##### PAGE EXCERPT

So you read it here first.

Colin Firth will win the Best Actor award this year, I can say with some confidence, even though I've not seen the other nominated performers yet. (I'll do my best to do so this coming week before next Sunday's awards ceremony, which my kids always come over to watch with me.)

It's one of our traditions.

The friendship that is so sensitively portrayed in the film we watched tonight, between a man who did not want to be King and his commoner speech therapist is perfect.

Friendship is intimacy. Friendship is staying connected. Friendship is being there when you really need to be there.


One of my senior citizen students last week read a story about online dating among people over 50. In it, she said that she has never met a man who really cries in movies, although apparently many claim to.

I do not have whatever personal quality it requires (courage? cruelty? selfishness?) to admit to her that I cry in movies all the time. I cried at tonight's movie, in fact, and tried to hide that from my boys, the youngest of which nevertheless noticed, I'm quite sure.

##########
##### RECORD EXCERPTS

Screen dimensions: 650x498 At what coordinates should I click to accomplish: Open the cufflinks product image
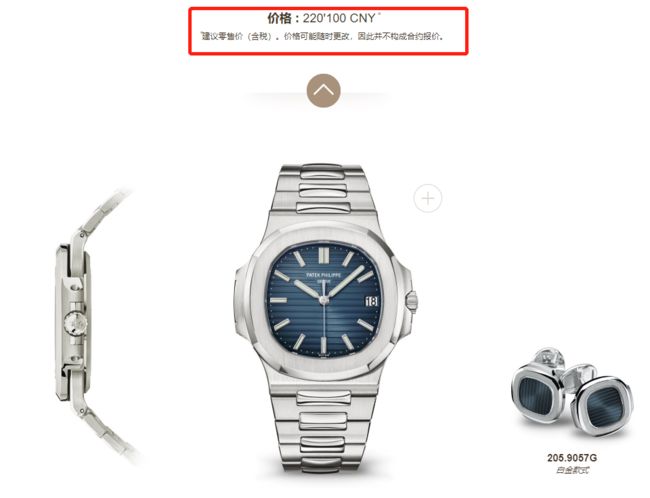click(x=572, y=393)
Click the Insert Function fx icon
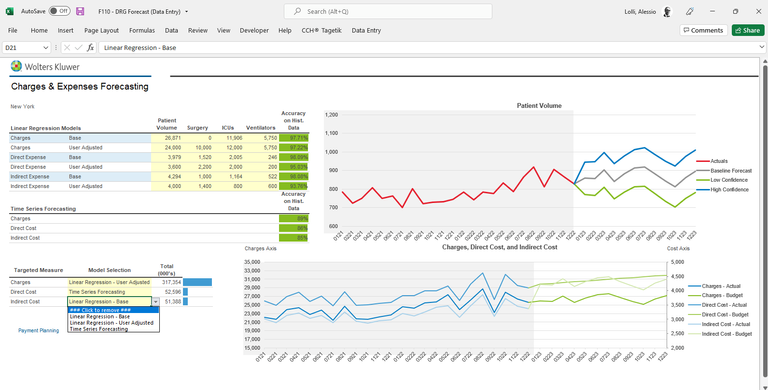The height and width of the screenshot is (390, 768). click(91, 48)
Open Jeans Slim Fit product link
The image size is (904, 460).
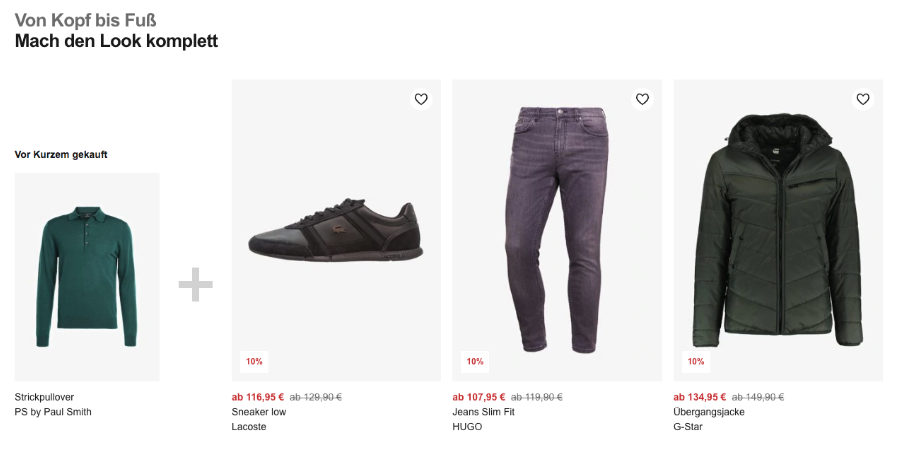tap(485, 412)
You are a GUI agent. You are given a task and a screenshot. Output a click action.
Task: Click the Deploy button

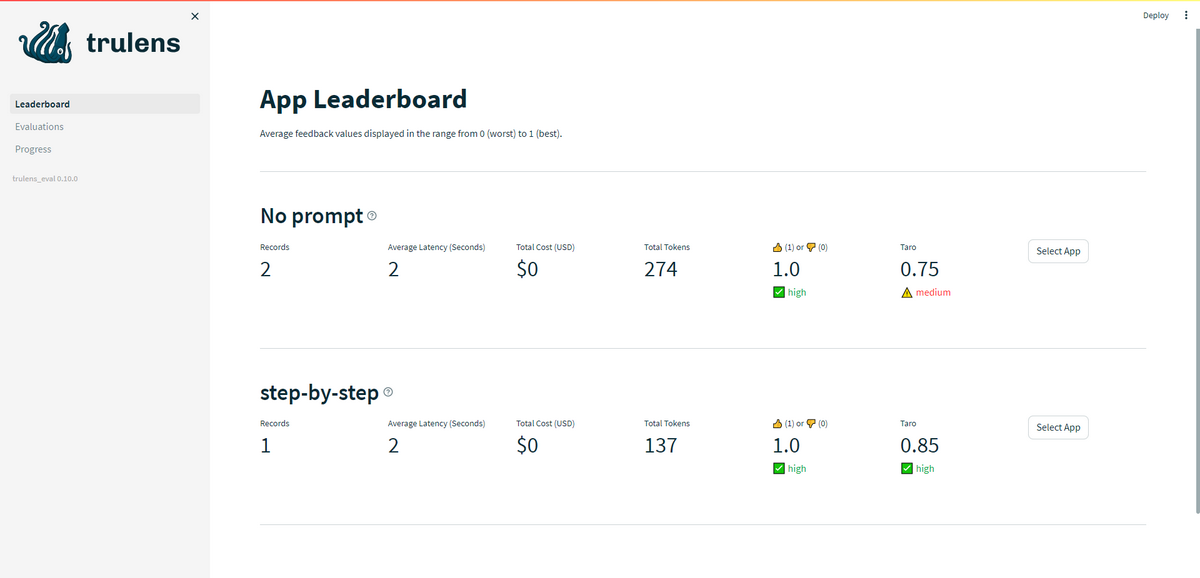[x=1156, y=15]
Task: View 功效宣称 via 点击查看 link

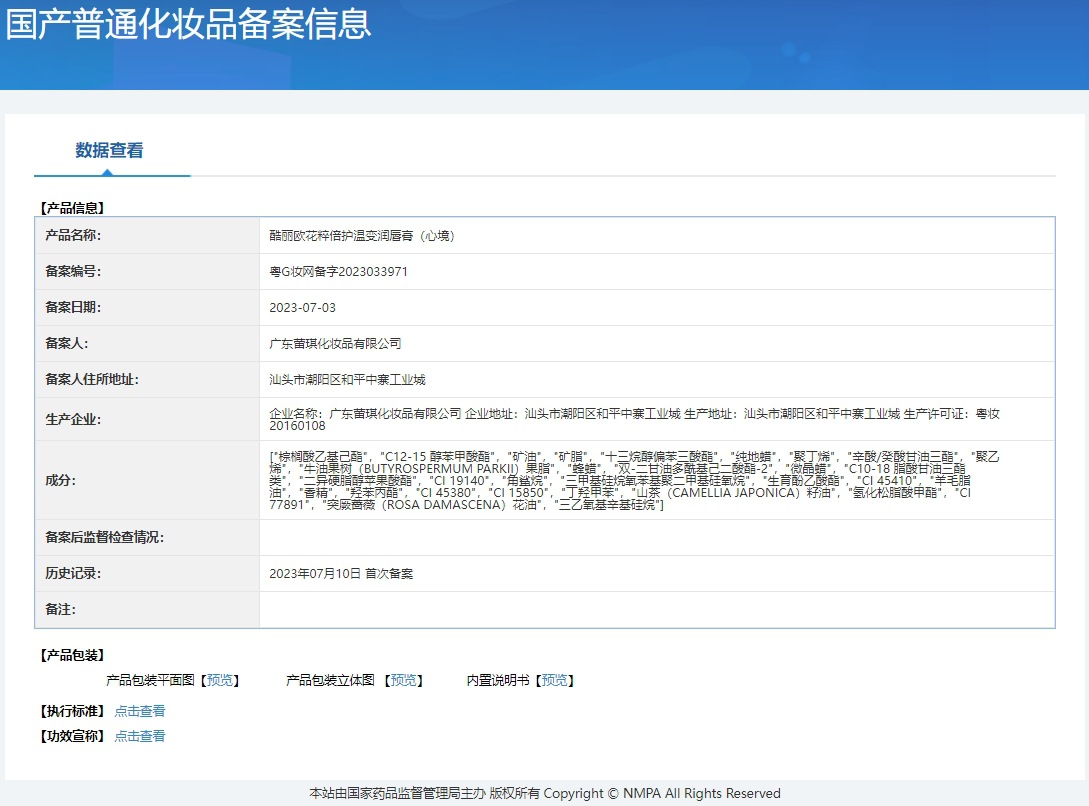Action: (139, 736)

##########

* [TASKS]
**1)** According to the excerpt, who will win the Best Actor award this year?
**2)** Retype the stretch of the excerpt from "Colin Firth will" through "of our traditions.".
**3)** Summarize the excerpt in two sentences.
The records aren't needed for any of this work.

* [EXERCISE ANSWERS]
**1)** Colin Firth.

**2)**
Colin Firth will win the Best Actor award this year, I can say with some confidence, even though I've not seen the other nominated performers yet. (I'll do my best to do so this coming week before next Sunday's awards ceremony, which my kids always come over to watch with me.)

It's one of our traditions.

**3)** The writer confidently predicts that Colin Firth will win Best Actor, despite not yet having seen the other nominees, and describes watching the awards ceremony with their kids as a tradition. The writer calls the film's portrayal of the friendship between a man who did not want to be King and his commoner speech therapist perfect, and admits to crying at it while trying to hide that from their boys.